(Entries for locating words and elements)
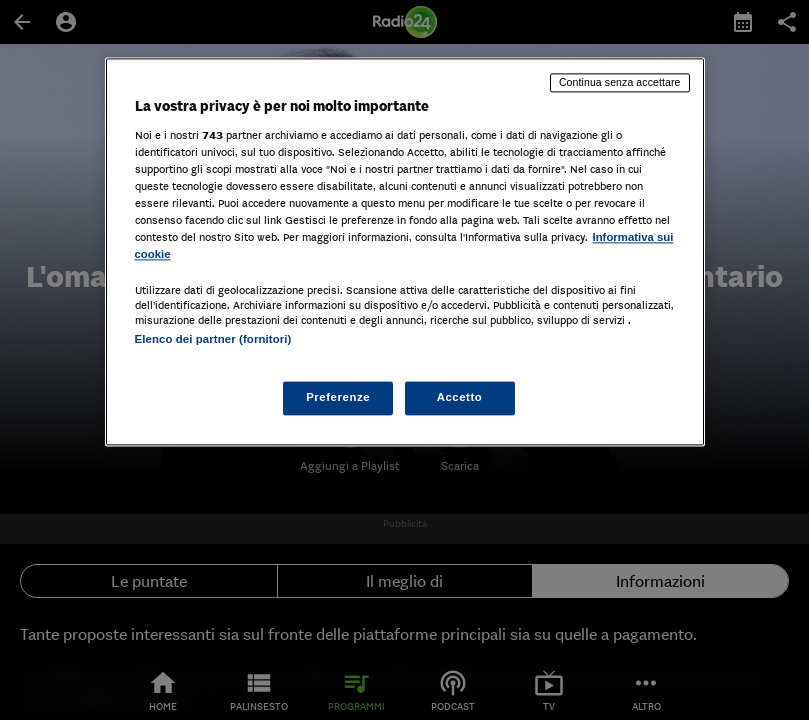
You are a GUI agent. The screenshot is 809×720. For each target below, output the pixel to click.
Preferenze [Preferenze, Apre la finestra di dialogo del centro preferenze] (338, 398)
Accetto (460, 398)
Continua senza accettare (620, 82)
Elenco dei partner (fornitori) (213, 339)
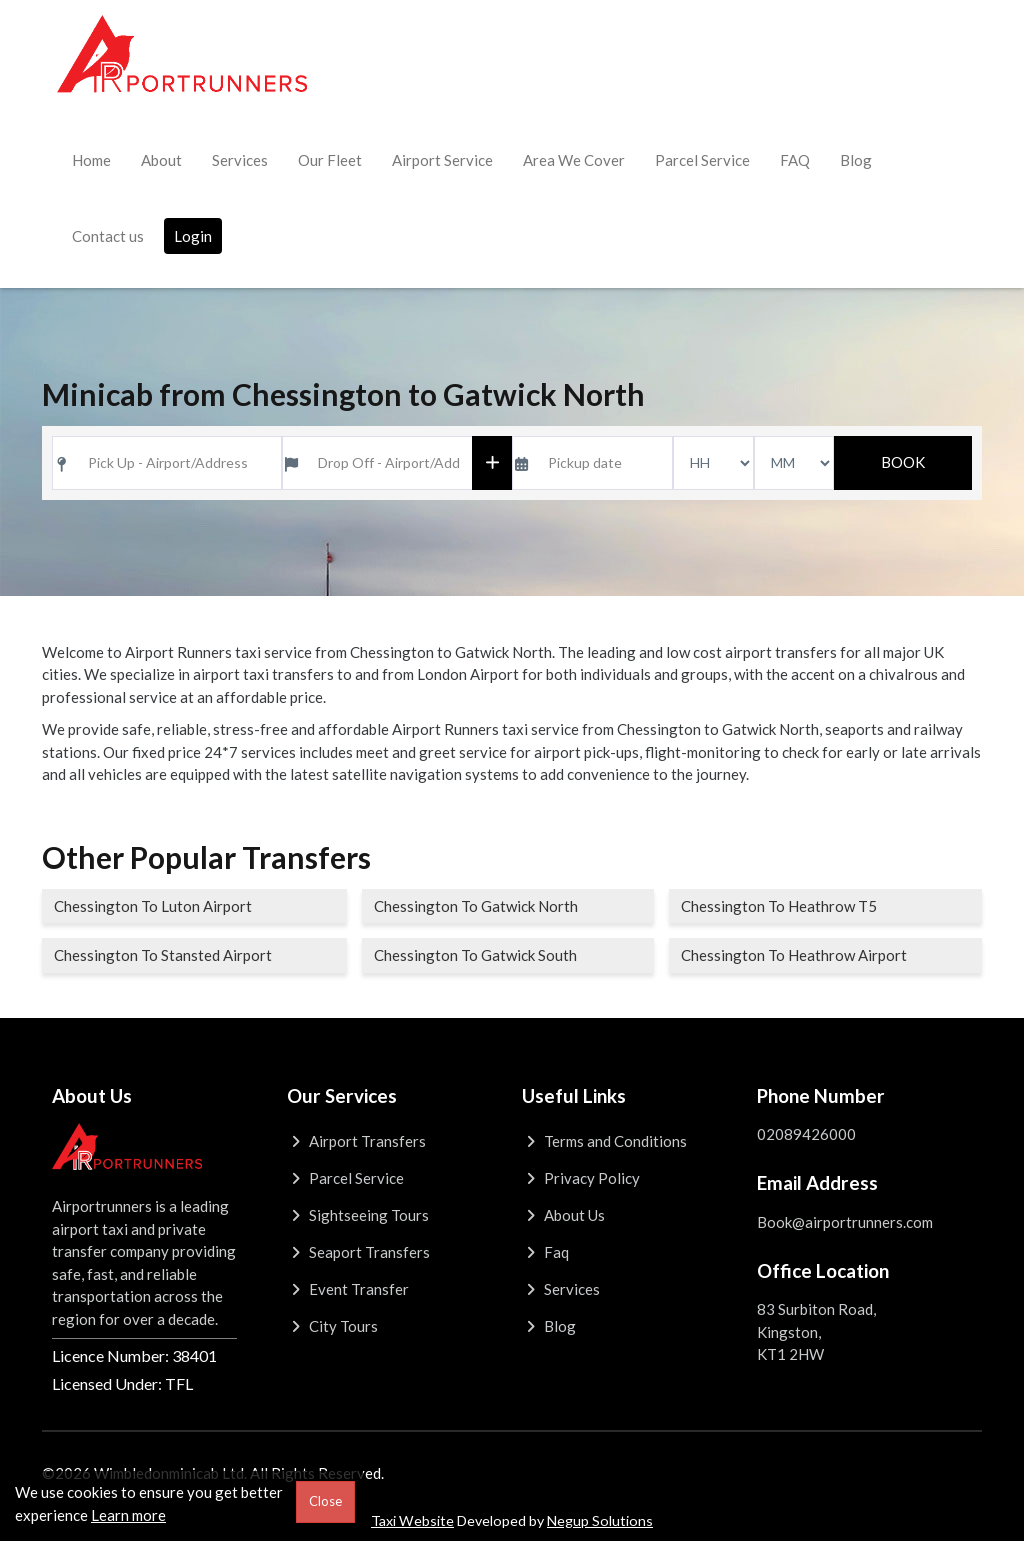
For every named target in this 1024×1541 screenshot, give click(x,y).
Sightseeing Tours (358, 1215)
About (161, 160)
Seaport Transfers (358, 1252)
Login (193, 236)
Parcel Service (702, 160)
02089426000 (806, 1134)
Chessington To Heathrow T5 (779, 906)
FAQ (795, 160)
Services (240, 160)
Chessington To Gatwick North (476, 906)
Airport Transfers (356, 1141)
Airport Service (442, 160)
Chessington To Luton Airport (153, 906)
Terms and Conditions (604, 1141)
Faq (545, 1252)
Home (91, 160)
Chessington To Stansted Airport (163, 955)
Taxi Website (412, 1520)
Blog (856, 160)
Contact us (108, 236)
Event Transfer (348, 1289)
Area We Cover (574, 160)
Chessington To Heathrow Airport (794, 955)
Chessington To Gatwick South (475, 955)
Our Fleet (330, 160)
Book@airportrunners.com (845, 1222)
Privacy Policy (581, 1178)
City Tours (332, 1326)
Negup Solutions (600, 1520)
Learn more (128, 1515)
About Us (563, 1215)
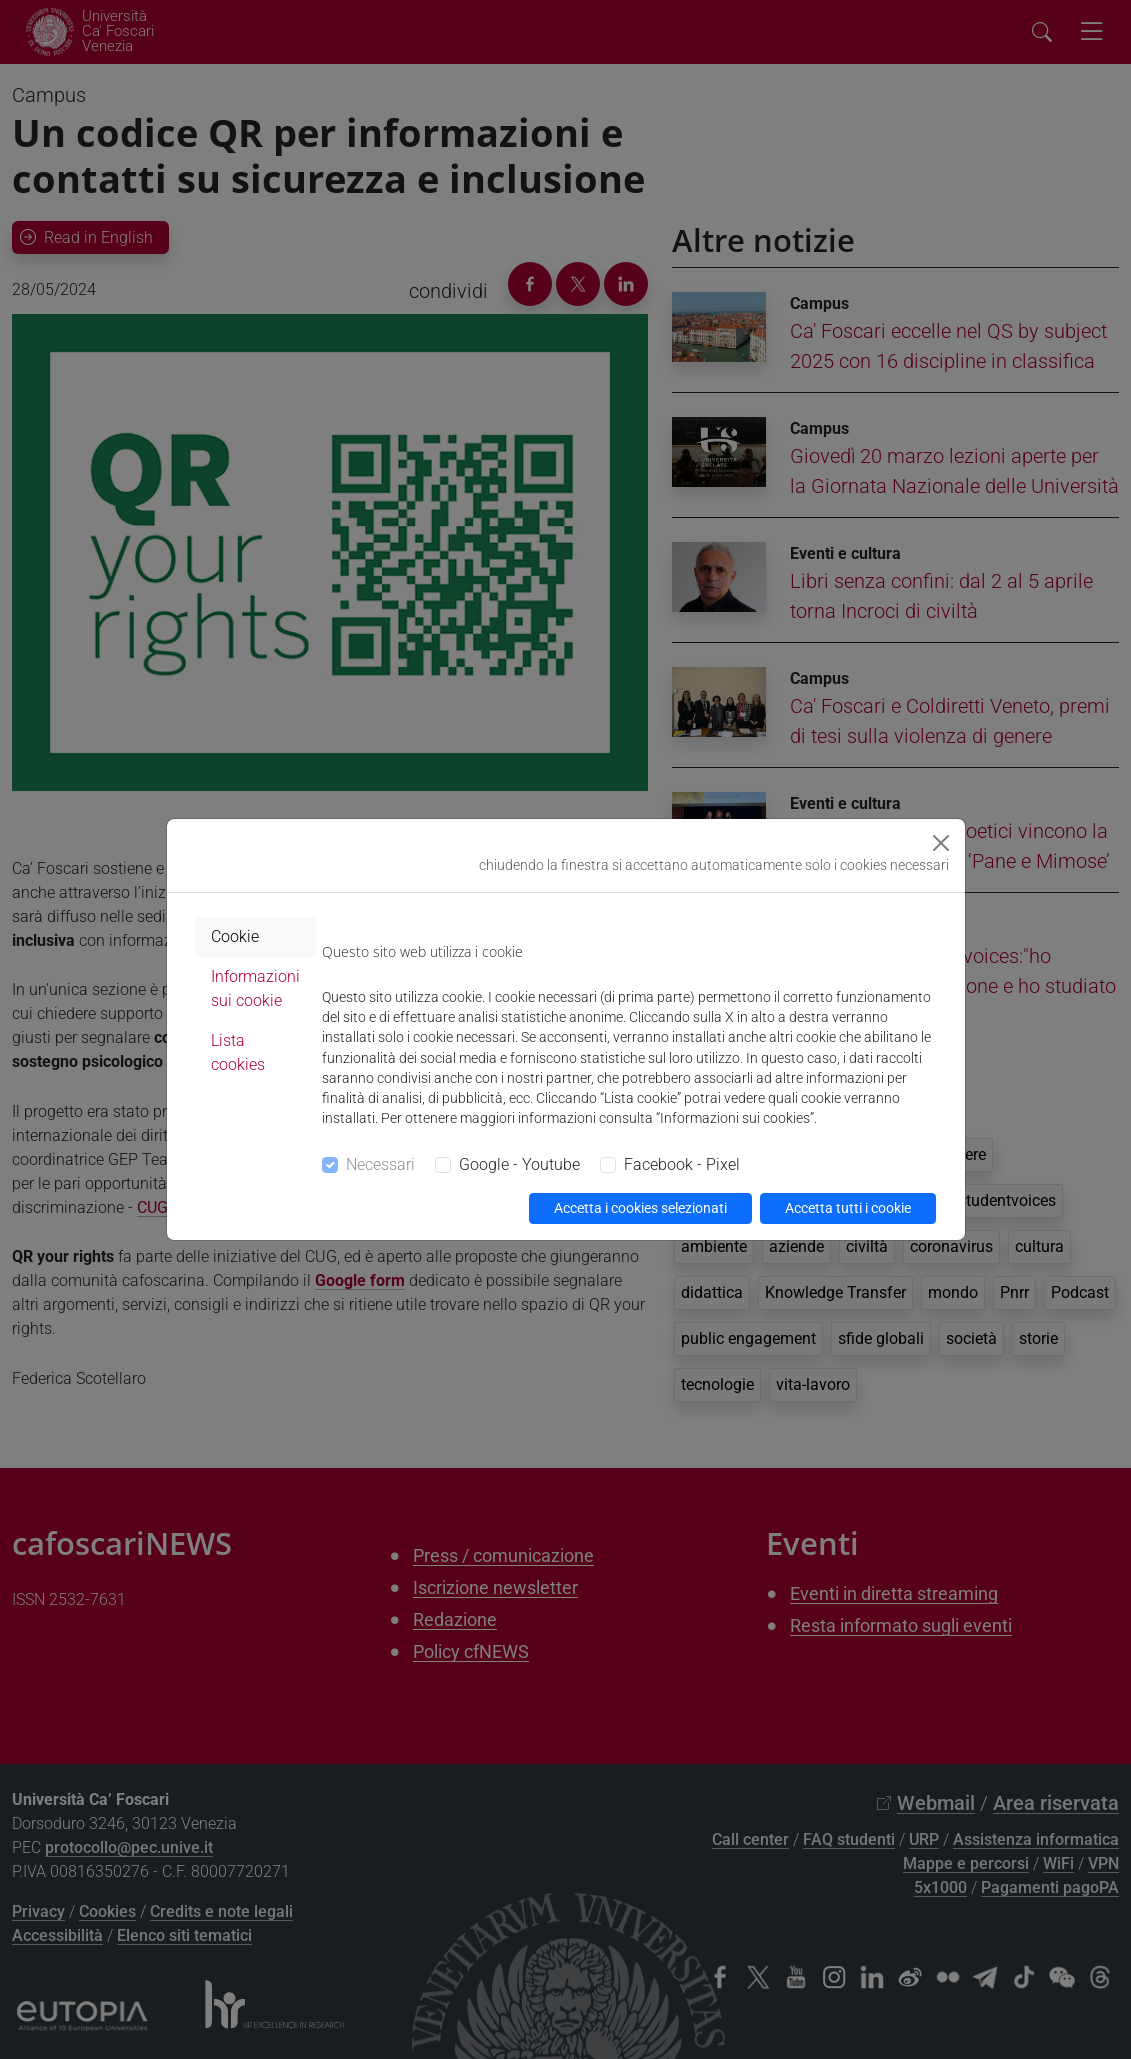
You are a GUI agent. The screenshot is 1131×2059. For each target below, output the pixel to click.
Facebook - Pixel (682, 1164)
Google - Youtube (519, 1164)
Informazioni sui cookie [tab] (255, 988)
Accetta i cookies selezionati (640, 1208)
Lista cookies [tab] (238, 1052)
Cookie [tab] (235, 936)
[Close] (941, 843)
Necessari (380, 1164)
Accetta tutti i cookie (848, 1208)
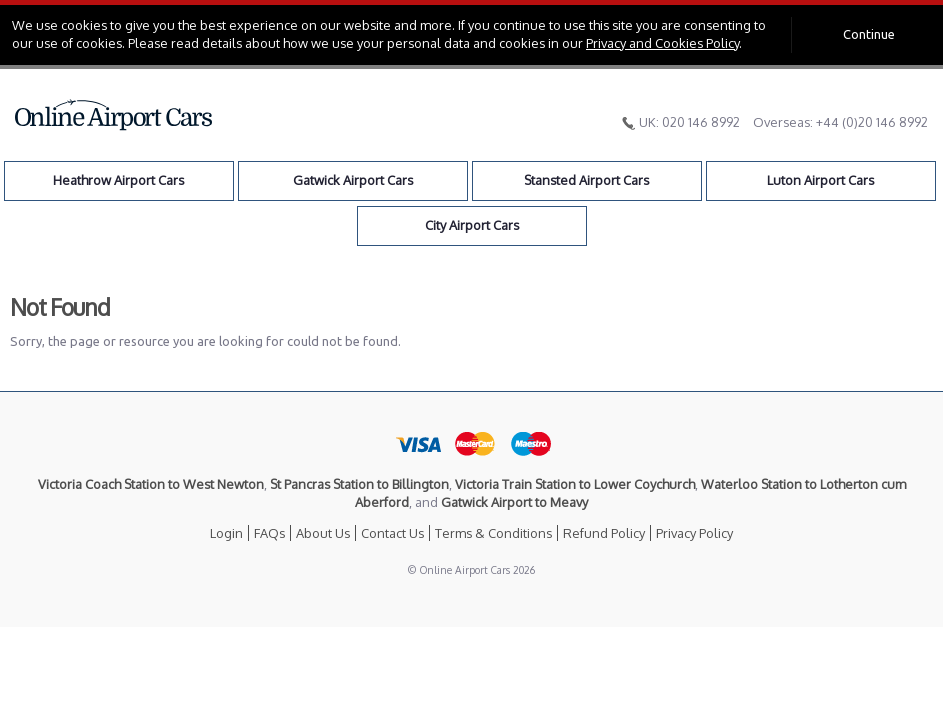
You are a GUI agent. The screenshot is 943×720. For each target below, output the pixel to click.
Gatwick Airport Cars (353, 180)
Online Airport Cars (114, 115)
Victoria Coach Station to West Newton (151, 484)
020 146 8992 (701, 122)
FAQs (269, 533)
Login (226, 533)
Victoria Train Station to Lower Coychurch (575, 484)
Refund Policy (604, 533)
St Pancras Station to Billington (359, 484)
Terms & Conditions (493, 533)
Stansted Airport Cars (586, 180)
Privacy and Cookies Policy (662, 43)
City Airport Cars (472, 225)
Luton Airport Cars (820, 180)
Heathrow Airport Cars (118, 180)
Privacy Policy (694, 533)
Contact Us (392, 533)
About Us (323, 533)
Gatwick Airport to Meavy (514, 502)
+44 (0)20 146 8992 (872, 122)
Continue (869, 34)
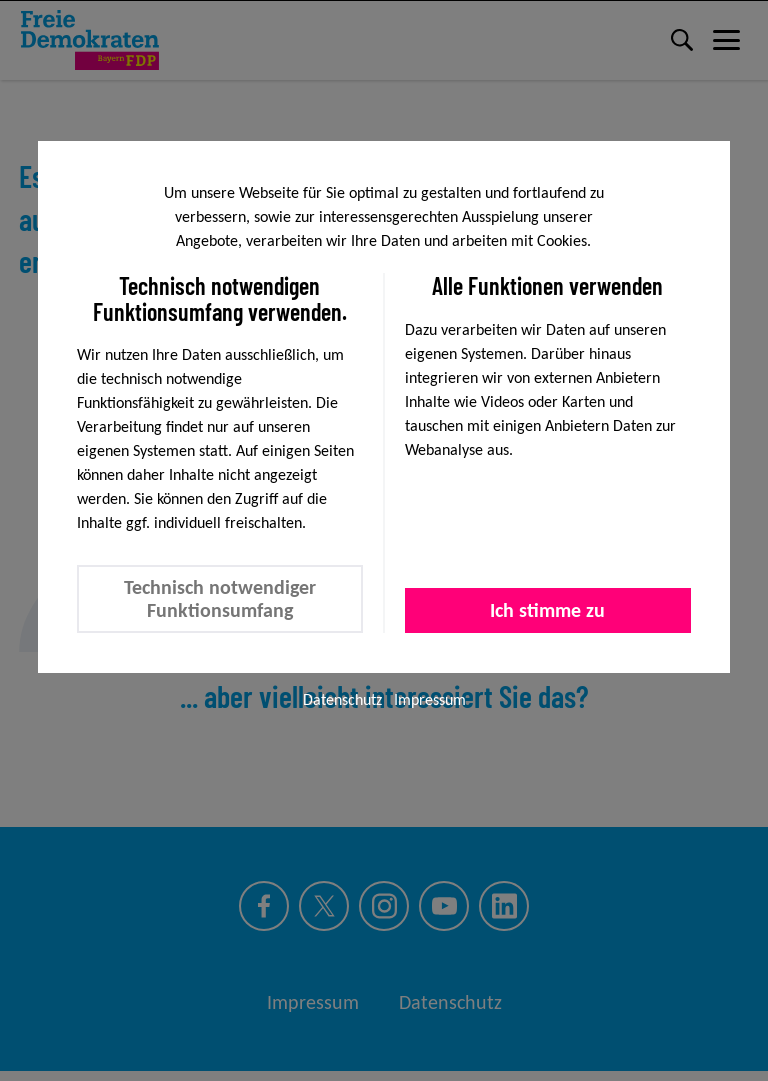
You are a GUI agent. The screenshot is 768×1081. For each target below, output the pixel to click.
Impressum (430, 699)
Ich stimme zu (547, 610)
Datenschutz (342, 699)
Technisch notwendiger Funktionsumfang (220, 598)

> [Aim]: Reproduce the listing from its beginning through the line containing "Negup Solutions (600, 1520)", replacing "Chessington" with "Kingston" and leaving everything else unchanged. Omit the pictures from your answer.

> [The completed task]:
You are a GUI agent. The screenshot is 809×720. For each target below, output the pixel to click.
Preferenze [Preferenze, Apre la finestra di dialogo del centro preferenze] (338, 398)
Accetto (460, 398)
Continua senza accettare (620, 82)
Elenco dei partner (fornitori) (213, 339)
For every named target in this 1024×1541 screenshot, give click(x,y).
Sightseeing Tours (358, 1215)
About (161, 160)
Seaport Transfers (358, 1252)
Login (193, 236)
Parcel Service (702, 160)
02089426000 (806, 1134)
Kingston To Heathrow T5 (779, 906)
FAQ (795, 160)
Services (240, 160)
Kingston To Gatwick North (476, 906)
Airport Transfers (356, 1141)
Airport Service (442, 160)
Kingston To Luton Airport (153, 906)
Terms and Conditions (604, 1141)
Faq (545, 1252)
Home (91, 160)
Kingston To Stansted Airport (163, 955)
Taxi Website (412, 1520)
Blog (856, 160)
Contact us (108, 236)
Event Transfer (348, 1289)
Area We Cover (574, 160)
Kingston To Heathrow Airport (794, 955)
Kingston To Gatwick South (475, 955)
Our Fleet (330, 160)
Book@airportrunners.com (845, 1222)
Privacy Policy (581, 1178)
City Tours (332, 1326)
Negup Solutions (600, 1520)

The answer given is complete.